Canada can learn from other recent resource infrastructure buildouts to avoid some of these concerns, he said.

“It’s important to look at all new business models and see what are those models which have worked in different parts of the world.

“If you look at the situation which Canada is today in terms of investment, Australia went through the same thing,” he noted.

“They adopted a model there, understood their constraints, what can be done globally and what cannot be done. And I think bringing some of those more global concepts and execution ideas are important.

“The question is, is the industry and governments willing to adopt those new models and be able to practice it?”

AI and data centres next big natural gas play

Powering AI data centres is a relatively new opportunity for Canada’s energy sector.

Entering the AI and data centre race requires building the complete ecosystem, including the power infrastructure and data centres themselves, said Chaudhary.

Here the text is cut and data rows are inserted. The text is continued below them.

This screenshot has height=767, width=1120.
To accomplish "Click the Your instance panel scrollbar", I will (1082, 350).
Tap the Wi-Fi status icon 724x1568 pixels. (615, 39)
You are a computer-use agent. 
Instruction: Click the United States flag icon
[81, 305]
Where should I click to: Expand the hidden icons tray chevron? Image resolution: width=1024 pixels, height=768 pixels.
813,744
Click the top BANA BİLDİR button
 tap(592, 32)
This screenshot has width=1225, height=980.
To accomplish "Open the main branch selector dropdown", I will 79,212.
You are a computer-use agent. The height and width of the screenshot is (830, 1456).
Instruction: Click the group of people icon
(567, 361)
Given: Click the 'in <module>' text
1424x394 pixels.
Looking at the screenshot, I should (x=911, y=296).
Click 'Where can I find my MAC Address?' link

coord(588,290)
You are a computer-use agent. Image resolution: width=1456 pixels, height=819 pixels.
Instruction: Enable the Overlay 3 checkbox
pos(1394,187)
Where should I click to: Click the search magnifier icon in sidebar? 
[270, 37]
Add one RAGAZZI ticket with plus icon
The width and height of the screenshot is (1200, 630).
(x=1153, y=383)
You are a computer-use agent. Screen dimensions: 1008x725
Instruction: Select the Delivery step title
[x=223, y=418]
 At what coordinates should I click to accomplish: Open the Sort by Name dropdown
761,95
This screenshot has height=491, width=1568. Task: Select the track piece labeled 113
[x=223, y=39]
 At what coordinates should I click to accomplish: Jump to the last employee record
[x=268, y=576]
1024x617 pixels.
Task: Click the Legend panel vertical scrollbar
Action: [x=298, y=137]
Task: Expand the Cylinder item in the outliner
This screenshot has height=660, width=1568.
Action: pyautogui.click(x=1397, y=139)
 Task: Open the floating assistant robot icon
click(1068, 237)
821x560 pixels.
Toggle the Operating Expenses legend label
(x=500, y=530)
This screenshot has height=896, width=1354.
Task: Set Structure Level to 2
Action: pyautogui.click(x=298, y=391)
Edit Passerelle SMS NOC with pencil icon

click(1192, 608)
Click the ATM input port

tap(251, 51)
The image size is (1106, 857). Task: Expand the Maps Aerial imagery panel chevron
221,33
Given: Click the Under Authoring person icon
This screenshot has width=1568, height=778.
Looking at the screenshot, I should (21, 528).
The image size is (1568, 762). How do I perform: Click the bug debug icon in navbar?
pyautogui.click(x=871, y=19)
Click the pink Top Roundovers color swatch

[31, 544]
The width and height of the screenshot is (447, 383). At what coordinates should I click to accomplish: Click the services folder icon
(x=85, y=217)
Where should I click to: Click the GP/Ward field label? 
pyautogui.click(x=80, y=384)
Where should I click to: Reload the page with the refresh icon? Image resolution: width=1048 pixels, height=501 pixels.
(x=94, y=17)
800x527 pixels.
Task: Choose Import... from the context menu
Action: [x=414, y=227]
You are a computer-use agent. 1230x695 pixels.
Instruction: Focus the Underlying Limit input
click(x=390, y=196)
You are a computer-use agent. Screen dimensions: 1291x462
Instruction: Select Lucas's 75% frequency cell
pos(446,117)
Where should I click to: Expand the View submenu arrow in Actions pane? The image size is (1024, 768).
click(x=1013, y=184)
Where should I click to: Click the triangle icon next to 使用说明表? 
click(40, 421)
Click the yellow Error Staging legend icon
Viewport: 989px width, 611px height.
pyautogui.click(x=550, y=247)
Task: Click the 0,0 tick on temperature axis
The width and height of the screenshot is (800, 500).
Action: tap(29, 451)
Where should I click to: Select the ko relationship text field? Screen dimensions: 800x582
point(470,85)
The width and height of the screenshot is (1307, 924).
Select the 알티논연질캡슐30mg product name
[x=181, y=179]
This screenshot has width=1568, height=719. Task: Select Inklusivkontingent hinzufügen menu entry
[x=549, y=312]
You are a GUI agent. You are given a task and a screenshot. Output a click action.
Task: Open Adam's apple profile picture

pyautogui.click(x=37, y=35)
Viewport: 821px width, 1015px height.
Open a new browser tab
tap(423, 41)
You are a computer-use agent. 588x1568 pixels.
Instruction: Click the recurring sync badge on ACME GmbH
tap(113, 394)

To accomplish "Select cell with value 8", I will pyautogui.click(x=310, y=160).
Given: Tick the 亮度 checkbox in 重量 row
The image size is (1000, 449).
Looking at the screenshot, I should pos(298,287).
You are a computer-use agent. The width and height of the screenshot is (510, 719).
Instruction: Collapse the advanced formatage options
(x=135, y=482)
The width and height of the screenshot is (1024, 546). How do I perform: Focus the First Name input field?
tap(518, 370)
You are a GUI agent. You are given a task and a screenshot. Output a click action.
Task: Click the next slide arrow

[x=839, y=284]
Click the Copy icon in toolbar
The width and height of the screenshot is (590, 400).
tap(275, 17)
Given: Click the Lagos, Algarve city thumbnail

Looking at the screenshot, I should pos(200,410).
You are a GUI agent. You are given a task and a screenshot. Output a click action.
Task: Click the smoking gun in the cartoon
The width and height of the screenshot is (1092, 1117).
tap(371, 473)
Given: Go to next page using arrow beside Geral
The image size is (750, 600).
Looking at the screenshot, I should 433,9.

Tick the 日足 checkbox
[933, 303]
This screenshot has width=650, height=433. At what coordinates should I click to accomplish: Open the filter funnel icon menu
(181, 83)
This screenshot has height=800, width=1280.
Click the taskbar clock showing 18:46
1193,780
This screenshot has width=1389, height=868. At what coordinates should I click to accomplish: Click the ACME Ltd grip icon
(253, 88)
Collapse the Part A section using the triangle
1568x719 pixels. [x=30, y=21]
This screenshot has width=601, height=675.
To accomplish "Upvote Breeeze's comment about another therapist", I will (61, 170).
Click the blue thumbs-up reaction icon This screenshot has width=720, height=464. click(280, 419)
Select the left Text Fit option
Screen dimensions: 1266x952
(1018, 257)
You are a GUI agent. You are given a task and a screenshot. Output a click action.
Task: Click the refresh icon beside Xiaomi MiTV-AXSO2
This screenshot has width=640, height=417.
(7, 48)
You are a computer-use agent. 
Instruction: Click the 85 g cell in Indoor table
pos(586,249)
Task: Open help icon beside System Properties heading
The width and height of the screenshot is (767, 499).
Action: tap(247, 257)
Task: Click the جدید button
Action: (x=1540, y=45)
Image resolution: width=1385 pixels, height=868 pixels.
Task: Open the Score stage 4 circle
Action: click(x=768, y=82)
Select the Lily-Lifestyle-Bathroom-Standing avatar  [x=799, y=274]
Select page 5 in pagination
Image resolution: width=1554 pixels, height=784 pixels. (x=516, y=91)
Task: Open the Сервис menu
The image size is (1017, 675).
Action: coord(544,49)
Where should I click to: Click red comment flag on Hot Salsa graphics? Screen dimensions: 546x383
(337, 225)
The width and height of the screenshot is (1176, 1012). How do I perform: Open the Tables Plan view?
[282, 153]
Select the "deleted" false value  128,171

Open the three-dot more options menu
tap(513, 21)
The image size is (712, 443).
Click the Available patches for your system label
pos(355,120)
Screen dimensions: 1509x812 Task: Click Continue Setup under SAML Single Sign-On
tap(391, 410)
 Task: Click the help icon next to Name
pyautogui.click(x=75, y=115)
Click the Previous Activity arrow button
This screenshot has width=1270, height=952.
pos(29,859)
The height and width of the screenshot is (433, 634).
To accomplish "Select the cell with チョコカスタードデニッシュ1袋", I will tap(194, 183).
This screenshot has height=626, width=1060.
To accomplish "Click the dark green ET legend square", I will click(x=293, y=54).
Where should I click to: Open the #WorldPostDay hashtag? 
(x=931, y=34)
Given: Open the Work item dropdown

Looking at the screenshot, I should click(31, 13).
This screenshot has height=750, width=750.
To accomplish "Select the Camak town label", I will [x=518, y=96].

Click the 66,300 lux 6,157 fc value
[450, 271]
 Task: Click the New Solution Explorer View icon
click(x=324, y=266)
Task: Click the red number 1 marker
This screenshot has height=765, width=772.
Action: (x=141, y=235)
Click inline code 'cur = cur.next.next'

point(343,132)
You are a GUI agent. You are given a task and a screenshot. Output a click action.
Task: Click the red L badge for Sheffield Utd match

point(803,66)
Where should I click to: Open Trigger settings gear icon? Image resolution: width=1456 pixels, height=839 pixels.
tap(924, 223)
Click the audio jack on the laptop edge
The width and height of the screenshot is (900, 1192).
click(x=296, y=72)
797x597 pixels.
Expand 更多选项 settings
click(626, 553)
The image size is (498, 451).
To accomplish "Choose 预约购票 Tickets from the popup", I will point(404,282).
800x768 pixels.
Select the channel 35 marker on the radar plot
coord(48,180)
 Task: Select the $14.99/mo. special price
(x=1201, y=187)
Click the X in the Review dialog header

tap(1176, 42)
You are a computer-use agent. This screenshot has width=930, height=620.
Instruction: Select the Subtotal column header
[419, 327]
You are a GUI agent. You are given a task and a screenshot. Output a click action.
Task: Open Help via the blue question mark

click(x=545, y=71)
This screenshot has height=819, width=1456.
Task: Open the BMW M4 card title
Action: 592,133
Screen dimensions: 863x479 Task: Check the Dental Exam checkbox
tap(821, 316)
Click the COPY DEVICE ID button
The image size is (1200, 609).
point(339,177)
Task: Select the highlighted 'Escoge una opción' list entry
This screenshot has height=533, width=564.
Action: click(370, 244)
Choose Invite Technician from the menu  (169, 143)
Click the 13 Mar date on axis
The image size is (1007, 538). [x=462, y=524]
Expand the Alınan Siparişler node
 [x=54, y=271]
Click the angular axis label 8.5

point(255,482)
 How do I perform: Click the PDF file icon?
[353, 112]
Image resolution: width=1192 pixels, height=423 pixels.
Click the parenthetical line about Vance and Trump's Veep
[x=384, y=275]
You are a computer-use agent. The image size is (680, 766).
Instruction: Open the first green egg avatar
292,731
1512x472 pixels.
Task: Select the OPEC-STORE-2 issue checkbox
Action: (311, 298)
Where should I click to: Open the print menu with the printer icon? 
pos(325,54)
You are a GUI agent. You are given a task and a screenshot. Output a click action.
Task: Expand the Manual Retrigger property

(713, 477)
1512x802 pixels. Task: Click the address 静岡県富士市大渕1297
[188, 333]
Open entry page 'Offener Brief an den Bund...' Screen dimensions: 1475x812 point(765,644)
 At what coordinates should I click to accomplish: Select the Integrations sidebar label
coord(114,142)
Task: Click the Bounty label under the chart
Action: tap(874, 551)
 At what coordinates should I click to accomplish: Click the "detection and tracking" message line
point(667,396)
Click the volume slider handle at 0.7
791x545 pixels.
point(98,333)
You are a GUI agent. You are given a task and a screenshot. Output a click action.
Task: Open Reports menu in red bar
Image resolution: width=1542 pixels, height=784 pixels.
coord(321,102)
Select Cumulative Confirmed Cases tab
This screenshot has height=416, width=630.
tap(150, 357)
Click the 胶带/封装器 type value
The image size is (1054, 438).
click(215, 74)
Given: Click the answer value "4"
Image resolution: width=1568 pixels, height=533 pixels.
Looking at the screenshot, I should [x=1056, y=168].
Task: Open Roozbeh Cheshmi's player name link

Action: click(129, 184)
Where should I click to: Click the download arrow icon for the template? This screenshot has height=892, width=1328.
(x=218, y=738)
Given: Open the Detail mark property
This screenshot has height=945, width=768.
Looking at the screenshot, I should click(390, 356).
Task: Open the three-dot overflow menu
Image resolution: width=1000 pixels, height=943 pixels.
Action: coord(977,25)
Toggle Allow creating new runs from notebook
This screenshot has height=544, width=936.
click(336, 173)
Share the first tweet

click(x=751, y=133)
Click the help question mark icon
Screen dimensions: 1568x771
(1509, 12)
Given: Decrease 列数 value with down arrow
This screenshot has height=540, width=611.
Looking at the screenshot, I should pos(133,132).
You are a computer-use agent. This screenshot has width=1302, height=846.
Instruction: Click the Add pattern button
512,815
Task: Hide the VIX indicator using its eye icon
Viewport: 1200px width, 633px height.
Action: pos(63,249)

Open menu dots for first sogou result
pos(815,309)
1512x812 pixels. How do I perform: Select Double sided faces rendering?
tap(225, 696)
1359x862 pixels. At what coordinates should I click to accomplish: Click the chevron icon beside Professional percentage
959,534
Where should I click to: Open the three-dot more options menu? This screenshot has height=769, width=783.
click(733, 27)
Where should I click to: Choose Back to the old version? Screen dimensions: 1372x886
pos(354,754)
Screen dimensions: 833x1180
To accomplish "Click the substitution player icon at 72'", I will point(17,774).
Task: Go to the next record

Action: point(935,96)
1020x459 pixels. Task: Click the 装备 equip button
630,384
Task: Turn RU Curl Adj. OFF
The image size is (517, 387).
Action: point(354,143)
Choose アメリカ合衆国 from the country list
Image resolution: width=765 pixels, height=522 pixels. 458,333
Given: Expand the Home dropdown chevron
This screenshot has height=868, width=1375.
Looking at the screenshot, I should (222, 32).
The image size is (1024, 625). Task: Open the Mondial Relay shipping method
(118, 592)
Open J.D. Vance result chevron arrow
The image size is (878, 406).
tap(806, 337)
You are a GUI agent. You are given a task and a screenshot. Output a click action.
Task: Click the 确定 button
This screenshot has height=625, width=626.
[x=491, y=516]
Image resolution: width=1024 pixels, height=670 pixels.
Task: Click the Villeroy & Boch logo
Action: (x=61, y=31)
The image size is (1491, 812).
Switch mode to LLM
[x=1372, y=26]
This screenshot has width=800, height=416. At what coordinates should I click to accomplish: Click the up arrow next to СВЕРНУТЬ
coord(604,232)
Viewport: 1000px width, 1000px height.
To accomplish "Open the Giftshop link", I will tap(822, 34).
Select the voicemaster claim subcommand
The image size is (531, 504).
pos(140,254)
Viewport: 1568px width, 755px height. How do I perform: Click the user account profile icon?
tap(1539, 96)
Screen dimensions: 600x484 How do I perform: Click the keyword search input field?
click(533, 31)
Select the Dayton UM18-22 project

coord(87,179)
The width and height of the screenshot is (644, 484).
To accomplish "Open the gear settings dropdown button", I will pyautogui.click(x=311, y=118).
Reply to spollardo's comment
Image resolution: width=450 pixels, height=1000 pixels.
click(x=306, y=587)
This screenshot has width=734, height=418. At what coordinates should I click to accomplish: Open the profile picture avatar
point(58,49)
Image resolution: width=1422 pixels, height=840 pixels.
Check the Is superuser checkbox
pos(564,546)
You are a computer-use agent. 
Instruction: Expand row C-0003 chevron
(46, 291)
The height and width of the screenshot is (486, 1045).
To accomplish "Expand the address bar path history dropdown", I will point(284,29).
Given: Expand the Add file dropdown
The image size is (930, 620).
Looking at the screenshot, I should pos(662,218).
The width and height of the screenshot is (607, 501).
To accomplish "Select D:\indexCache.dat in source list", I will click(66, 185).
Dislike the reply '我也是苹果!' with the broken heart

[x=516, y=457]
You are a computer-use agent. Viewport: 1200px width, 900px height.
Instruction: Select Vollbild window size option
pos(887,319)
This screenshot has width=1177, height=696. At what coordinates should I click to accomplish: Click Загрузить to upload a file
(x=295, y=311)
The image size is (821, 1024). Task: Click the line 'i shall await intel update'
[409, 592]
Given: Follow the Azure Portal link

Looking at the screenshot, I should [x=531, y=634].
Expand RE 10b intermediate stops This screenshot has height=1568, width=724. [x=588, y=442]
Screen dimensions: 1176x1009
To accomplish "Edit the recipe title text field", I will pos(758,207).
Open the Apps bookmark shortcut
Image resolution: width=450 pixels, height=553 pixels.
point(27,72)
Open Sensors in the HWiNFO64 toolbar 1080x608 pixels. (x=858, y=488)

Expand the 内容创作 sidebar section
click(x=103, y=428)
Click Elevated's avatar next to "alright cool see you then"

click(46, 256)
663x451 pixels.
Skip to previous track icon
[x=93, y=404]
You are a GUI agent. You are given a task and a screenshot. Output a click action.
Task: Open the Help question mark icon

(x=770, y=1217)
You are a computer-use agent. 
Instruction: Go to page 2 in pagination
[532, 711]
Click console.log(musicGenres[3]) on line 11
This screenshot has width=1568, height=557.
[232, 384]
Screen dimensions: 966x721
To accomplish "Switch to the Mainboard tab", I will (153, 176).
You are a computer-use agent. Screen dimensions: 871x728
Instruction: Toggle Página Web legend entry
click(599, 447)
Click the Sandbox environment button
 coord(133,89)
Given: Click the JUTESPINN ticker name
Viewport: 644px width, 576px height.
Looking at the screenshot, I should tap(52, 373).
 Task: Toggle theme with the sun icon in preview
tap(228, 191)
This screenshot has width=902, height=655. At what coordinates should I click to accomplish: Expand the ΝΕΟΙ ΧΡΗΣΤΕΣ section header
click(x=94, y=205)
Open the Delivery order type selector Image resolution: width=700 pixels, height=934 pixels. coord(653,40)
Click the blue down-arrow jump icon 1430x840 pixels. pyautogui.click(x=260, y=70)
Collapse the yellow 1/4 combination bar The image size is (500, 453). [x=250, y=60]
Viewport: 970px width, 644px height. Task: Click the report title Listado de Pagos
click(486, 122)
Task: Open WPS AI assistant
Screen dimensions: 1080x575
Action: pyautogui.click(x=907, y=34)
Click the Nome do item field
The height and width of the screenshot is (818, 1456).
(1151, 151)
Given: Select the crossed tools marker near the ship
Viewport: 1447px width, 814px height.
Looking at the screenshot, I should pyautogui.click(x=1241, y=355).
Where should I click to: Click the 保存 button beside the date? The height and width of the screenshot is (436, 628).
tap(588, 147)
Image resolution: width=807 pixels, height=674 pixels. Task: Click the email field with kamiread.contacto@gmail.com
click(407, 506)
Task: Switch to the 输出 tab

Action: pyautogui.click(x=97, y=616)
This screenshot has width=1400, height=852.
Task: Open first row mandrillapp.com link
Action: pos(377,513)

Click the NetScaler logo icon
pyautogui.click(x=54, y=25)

“I think what is important from the government and industry perspective is that you understand, does Canada have the appetite [to] create that ecosystem?

“I believe, personally, that the efficiency and competitiveness is there, or that it [can] be quickly scaled up with a lot of certainty.”

There is also the potential to supply gas to fuel U.S. data centres, said CAPP’s Baiton.

The U.S. is projected to consume more energy in the year 2030 for processing data than what they consume for manufacturing and that includes aluminum steel, cement and chemicals.

There could be opportunities for Canadian gas “to backfill the supply that is going to be used in the U.S. for their data centres,” she said.

“We have massive, untapped, low-cost gas supplies and natural gas reserves. The Montney alone, I think, is 160 years of natural gas supply.

“We really need to get it out of the Western Canadian Sedimentary Basin more reliably and more efficiently, whether it’s going to be for data centres or LNG exports or even for oilsands.”

Baiton added: “I would say over the next five years, on the top of our wish list, is additional egress for natural gas to reach new markets to meet not just the growing demand domestically, but also in the U.S. and internationally.”